Ms. Troberman agreed that a big multinational like Microsoft's requires a big agency that can handle a range of functions, even with little notice. In a marketing world with increasingly more agencies to handle digital, social media and mobile, one agency needs to manage all those moving parts.
"The single most important piece for success for agencies we work with is actually orchestration," she said. "Account management is the most important function in our agencies, not creative."
For Microsoft, with numerous types of talent at the table, it's up to the account teams to be able to orchestrate artfully. "That is really the new life-skill of agencies," she said.

Later in the day, Brian Wallace, VP-media, digital marketing and social media for BlackBerry manufacturer Research in Motion, unleashed his frustration with the silos in marketing and at agencies in particular. "We've organized ourselves against the screens," he said. "They are just screens. The connecting point is digital.
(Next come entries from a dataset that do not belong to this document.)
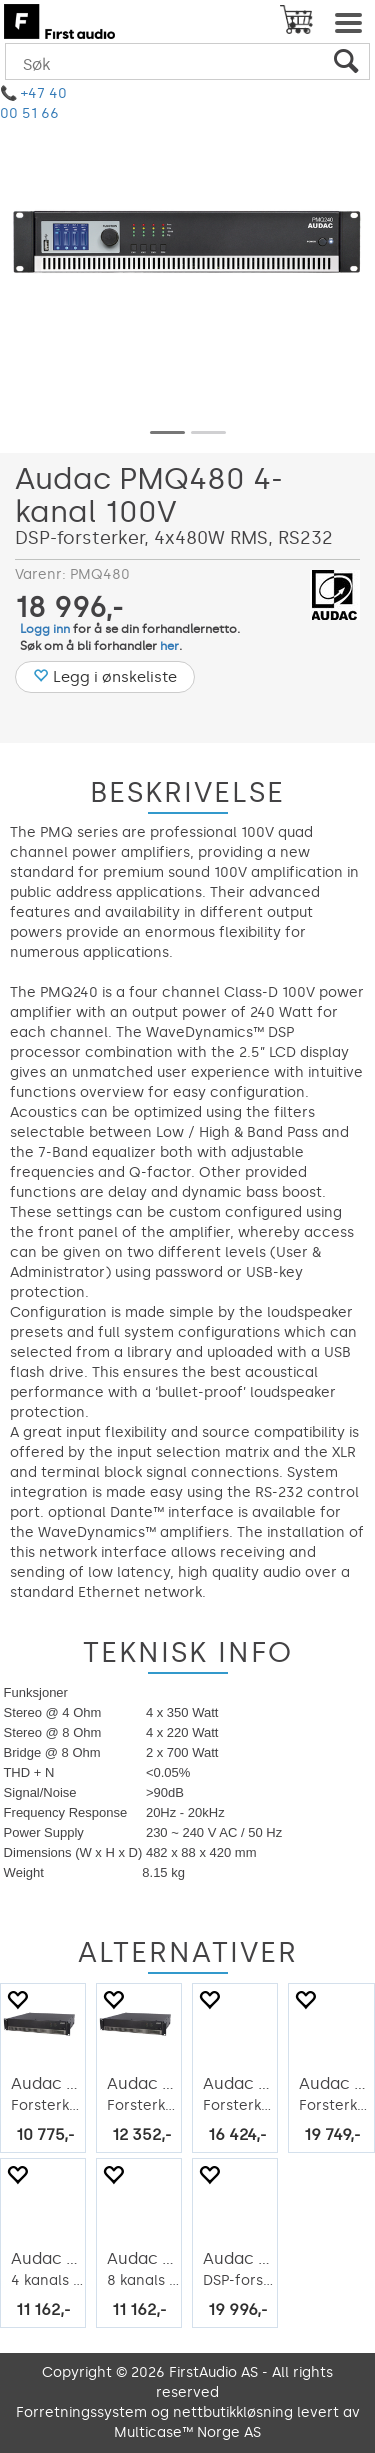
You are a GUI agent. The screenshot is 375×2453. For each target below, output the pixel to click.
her (169, 646)
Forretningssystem (81, 2412)
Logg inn (45, 629)
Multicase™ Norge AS (187, 2432)
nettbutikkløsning (233, 2412)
It's going to connect screens -- I'm not sure agencies understand this."
"Silos threatened to increase," Mr. Wallace said. "Like lawyers, [agencies] create their own language. They do it on purpose to create a level of specialization in that category and then you have to pay people more for service. Social media does this and, again it creates and reinforces the silos."
To get integrated marketing ideas, Mr. Wallace said Research in Motion sends one brief to all its agencies at the same time and then they're tasked with working together. He added that agency compensation also relies on how well individual shops collaborate. "Though there's always an agency -- creative usually -- that wants to be the lead," he said.